Plantar Fasciitis - That Heel Pain When You First Step Out of Bed

Morning heel pain that eases after a few steps, then returns later in the day? Classic plantar fasciitis.

Plantar Fasciitis - That Heel Pain When You First Step Out of Bed

Quick answer: Plantar fasciitis is the most common cause of heel pain in adults. Classic symptom: sharp pain in the bottom of the heel with the first steps in the morning or after sitting, which eases slightly with walking but returns after prolonged standing. Around 90% of cases resolve within 8-12 weeks with structured physiotherapy - calf and fascia loading exercises, footwear changes, short-term load reduction, and sometimes a night splint. Surgery is almost never needed.

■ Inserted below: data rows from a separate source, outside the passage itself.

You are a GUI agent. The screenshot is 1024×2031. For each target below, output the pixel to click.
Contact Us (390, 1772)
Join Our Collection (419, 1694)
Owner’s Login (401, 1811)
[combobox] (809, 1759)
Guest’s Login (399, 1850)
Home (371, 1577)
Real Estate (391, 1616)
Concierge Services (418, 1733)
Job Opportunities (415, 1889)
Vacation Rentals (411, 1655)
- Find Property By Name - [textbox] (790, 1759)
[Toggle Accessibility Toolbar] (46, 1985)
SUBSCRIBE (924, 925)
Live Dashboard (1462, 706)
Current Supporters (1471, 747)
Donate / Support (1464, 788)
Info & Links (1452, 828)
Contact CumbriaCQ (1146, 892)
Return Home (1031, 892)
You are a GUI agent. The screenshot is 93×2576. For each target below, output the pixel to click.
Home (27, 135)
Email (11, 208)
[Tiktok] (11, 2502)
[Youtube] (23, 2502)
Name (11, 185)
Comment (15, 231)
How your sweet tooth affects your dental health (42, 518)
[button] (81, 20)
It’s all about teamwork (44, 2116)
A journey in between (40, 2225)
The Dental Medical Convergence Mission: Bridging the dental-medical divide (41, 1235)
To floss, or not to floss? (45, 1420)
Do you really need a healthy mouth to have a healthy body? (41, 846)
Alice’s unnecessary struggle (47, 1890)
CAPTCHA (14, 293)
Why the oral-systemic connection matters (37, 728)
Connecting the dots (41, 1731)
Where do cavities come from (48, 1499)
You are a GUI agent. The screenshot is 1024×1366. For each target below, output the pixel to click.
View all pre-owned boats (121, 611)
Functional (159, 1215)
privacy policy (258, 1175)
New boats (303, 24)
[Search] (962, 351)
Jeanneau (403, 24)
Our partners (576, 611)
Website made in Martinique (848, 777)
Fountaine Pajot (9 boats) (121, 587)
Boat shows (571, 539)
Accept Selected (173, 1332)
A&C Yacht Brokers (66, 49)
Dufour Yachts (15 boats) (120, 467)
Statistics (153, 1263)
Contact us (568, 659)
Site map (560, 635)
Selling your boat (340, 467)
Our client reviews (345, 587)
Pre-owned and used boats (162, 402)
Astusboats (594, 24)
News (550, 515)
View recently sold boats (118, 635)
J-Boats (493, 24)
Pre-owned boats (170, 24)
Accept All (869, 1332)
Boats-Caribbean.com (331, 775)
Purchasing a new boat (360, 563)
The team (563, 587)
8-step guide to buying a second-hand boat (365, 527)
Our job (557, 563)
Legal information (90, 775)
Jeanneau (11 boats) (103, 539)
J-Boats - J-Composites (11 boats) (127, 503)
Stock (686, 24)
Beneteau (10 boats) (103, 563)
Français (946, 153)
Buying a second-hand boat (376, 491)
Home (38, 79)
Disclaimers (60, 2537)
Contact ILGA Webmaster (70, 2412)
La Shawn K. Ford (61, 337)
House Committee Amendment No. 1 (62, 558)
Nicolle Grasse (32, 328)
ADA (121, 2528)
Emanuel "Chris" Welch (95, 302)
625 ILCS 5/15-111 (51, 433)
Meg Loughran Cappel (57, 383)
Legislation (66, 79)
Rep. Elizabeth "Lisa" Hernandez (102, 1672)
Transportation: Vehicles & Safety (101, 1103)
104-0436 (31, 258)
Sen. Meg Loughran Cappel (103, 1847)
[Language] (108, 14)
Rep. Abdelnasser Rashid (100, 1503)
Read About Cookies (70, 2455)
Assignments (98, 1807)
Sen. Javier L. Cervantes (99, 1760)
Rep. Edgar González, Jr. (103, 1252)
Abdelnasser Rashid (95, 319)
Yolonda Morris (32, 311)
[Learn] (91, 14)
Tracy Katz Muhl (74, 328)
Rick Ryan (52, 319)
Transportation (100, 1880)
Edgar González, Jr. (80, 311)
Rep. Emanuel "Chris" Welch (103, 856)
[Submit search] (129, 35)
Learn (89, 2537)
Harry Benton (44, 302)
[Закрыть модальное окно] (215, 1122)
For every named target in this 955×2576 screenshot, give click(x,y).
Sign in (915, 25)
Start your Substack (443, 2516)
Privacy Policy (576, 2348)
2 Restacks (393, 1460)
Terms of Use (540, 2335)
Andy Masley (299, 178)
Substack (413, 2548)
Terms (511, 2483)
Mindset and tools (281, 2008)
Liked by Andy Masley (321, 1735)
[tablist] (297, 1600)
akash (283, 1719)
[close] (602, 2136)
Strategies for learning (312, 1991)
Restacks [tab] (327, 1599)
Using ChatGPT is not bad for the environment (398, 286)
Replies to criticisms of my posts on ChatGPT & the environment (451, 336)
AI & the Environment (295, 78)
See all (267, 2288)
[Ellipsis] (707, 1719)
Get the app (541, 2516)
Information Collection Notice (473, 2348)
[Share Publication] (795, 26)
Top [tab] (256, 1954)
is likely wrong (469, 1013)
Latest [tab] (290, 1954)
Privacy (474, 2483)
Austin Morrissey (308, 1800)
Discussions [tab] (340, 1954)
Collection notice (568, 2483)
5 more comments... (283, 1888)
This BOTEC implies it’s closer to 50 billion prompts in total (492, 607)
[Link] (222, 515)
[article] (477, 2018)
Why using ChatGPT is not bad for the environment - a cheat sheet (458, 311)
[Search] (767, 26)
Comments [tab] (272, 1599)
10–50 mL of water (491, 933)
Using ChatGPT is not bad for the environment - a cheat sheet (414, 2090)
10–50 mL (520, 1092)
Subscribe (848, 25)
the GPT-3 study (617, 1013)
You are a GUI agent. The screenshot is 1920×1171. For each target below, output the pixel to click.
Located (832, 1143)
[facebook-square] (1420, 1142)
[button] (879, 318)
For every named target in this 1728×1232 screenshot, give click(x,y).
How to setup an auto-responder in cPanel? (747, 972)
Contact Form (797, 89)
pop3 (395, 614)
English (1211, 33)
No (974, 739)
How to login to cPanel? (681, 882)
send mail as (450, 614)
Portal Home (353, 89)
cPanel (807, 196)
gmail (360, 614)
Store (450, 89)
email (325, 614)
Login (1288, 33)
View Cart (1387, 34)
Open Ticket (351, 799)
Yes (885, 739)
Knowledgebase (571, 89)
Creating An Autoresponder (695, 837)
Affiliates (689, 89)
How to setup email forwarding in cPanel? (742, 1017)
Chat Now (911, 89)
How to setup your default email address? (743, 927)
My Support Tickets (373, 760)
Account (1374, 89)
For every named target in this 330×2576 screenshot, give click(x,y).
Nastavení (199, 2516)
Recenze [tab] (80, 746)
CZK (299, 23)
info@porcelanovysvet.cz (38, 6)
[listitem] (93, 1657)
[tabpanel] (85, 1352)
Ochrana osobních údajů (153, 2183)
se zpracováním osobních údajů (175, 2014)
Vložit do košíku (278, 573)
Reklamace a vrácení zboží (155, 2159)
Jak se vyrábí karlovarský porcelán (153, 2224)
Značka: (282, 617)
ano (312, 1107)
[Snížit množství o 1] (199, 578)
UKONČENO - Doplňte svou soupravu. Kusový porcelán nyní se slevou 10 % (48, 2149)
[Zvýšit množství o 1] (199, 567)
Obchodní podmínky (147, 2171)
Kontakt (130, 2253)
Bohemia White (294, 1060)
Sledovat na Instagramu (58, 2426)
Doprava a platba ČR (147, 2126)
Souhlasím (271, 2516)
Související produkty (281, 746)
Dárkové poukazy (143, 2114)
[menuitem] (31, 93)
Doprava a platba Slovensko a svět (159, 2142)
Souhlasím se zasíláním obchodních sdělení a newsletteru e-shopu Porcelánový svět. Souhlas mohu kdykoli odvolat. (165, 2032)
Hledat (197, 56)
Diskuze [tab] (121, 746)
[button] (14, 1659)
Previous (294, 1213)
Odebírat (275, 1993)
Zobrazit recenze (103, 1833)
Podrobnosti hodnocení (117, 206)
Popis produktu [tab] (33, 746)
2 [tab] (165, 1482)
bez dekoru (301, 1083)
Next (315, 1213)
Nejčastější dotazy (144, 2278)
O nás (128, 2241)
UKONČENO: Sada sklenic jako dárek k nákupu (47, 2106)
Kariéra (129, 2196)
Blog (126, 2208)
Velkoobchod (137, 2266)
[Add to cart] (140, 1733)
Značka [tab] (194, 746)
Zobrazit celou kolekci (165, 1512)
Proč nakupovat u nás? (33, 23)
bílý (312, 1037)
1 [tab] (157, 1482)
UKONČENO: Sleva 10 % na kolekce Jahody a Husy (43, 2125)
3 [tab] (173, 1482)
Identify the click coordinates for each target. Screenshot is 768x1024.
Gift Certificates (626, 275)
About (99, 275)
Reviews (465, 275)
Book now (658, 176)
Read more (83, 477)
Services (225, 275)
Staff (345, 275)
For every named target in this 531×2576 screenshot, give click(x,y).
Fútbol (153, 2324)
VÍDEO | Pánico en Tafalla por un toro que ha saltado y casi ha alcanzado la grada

What Plantar Fasciitis Actually Is

The plantar fascia is a thick band of connective tissue running from the heel bone to the base of the toes. It supports the arch of the foot during standing and walking. "Fasciitis" is a misnomer - the condition isn't really inflammatory; it's a failed healing response to repetitive overload. More accurate names are plantar fasciopathy or plantar heel pain.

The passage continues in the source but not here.